Almost every force has been called in to explain this and that in the
past-except the force of doctrine: dogma. Race has been appealed to; economic
circumstance; military circumstance (certainly more important than the other
two) has been appealed to, and the chief r™le has been given (by those who
understand and value a decisive victory) to the fact that men were what they
were because of this and that battle.
All these forces have their place in the story of change, but until quite
lately the supreme factor of religious conflict has not been understood. It has
puzzled and it has irritated, so that commonly it has been dismissed. Yet
supreme it is.
The central thing in the business of Europe is the Doctrine of the Incarnation:
the affirmation that God had appeared among men, and the denial thereof. From
the first public announcement of that affirmation about A.D. 29-33, it has been
the main issue dividing all men of the Graeco-Roman world, moulding and
unmoulding our society.
Constantine had established his peace, he had founded his new city, he was
prepared (from A.D. 325) to administer vigorously and with justice a united,
orderly, permanently established society, when he found himself at the outset
confronted by a storm within that world which took him by surprise, puzzled,
and exasperated him. The magnitude of it he at last perceived, though he could
not understand why it should be so great--and by the time he died it was the
main issue in the world over which his successors were called to rule.
This storm had arisen on the fundamental question of Our Lord's Divinity.
Let there be no error; the question is fundamental not only to that time but to
our own. It remains the root question for those who ridicule the doctrine, for
those who are indifferent to it, and for those who would defend it. With Jesus
Christ as God incarnate there is one view of the world. With Jesus Christ as a
Prophet, a model, or a myth, there is another: and the one view is mortal enemy
to the other. The meat of the one is poison to the other.
The point in that early day was this:
There had been presented before the world by this new thing, the Christian
Church--this Ecclesia, this new society
which had permeated and at last transmuted our civilisation--a compact set of
doctrine and morals and a whole way of living dependent on those doctrines and
There had arisen in Syria and spread throughout the civilised world, even into
the East (where it was being persecuted and would ultimately be crushed), all
over the West from the Euphrates to the Atlantic (where it had triumphed), a
Christian society into which men became compact. It took some time to
amalgamate the millions of the Greco-Roman world into that body. For two
lifetimes at least after Constantine there remained recalcitrant exceptions;
but anyhow, the New Thing had, by 325, won.
It had changed the values of human action, and the nature of social life.

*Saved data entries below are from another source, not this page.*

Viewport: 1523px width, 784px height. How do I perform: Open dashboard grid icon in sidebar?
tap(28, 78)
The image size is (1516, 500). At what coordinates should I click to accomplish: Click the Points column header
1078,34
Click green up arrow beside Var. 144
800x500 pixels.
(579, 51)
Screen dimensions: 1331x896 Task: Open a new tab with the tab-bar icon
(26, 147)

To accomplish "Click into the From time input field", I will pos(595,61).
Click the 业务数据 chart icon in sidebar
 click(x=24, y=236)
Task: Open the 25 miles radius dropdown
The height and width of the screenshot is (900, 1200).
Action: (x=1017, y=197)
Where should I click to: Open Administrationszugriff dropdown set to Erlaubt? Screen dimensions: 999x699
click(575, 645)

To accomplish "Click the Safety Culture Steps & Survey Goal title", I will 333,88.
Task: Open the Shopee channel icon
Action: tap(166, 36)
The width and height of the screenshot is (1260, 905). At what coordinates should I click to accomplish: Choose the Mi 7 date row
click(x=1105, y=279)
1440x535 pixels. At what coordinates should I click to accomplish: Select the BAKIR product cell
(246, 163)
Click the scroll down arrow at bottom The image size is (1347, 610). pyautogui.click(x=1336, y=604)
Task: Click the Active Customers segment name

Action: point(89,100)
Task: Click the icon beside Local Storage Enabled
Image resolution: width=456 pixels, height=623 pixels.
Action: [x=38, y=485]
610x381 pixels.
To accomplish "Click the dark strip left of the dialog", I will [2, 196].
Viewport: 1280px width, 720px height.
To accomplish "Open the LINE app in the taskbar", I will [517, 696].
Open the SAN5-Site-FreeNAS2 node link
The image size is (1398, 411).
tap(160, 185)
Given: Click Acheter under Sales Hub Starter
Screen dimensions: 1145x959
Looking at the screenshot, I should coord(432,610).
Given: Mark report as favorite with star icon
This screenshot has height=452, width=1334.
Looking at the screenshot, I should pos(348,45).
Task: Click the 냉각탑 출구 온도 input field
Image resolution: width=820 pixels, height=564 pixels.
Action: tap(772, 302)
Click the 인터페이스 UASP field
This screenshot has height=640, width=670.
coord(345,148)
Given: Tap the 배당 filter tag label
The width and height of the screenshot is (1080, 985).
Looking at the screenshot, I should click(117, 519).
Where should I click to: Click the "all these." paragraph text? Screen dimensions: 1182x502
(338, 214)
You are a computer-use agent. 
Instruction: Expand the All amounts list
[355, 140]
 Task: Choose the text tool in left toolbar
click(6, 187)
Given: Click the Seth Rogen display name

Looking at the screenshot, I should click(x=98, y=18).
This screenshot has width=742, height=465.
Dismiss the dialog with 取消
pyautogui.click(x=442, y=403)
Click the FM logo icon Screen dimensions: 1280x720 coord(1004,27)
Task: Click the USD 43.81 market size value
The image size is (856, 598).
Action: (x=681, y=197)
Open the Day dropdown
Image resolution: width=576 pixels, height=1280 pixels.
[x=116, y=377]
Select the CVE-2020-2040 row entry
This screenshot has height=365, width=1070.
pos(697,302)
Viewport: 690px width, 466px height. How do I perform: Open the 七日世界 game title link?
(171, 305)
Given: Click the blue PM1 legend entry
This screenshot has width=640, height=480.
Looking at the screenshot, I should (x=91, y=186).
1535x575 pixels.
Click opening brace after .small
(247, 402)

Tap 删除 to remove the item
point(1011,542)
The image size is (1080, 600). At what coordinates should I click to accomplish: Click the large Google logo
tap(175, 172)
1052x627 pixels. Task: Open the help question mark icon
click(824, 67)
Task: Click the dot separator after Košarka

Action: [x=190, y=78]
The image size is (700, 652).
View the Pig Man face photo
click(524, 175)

Despair, which the old pagan civilisation universally admitted, from which it
turned away its eyes by following pleasure on the one hand, however shameful,
or honour on the other, however sterile; despair, Epicurean or Stoic, was, by
the Christian hope, denied its empire. Not only was man immortal, as the wisest
of men had long known, not only was he possessed of human dignity, as all the
pagan world well knew, not only were slave or freeman, millionaire or pauper,
equal in essence; but men (said this new authority, the Church) are destined to
Then, again, there had been a setting right of balance between vice and virtue;
the old virtues were re-established by the new authority; decent living, and
the family, and all that the simpler, traditional heathens well knew to be
right. The sexual perversions into which the heathen world had fallen were denounced
by the Ecclesia as horrible and
insufferable; so also were denounced the excesses of cruel revenge. All these
evils continued to be indulged, no doubt, but not accepted. This new authority
denounced them and the conscience of mankind responded to it.
With this revolution went the new conception of holiness. Holiness there had
always been, of shrines and of great souls; but now by this new authority
holiness was a direct personal attachment to the Divine, which all might attain
in communion with the Divine Man. Attached to Him as examples, great
influences, and models, were His famous proclaimers, the Apostles, and that
Holy Mother by whose consent He had been brought into the world, and whereby
His Humanity was attached to His Divine Origin.
His Divine Origin? That was the crux. All this new message, this good news, the
Evangel, was not of value nor could rootedly endure save as a supernatural
revelation. Its impact upon the world had come through One walking and teaching
in Syria, Who had said that He spoke with the authority of the Supreme God, by
Whom He was sent, Whom He knew, Who knew Him, to Whom He would return and with
Whom He was bound up in some mysterious relationship, as of a Father to a Son;
and what was more by a unity of relationship which made each inseparable from
This affirmation was of the essence of the new authority. The Christian ethic
is a burden to man's common reason and appetite. It cannot hold unless it is
accepted as proclaimed by God, man's Creator and Judge. It did not repose upon
the charm or sweetness or what not of the things said by its Founder--for all
that charm, sweetness and the rest might be self-delusion--but upon the claim
of the source whence those things proceeded. Jesus Christ had called Himself Divine:
His followers repeated insistently and triumphantly that enormous claim.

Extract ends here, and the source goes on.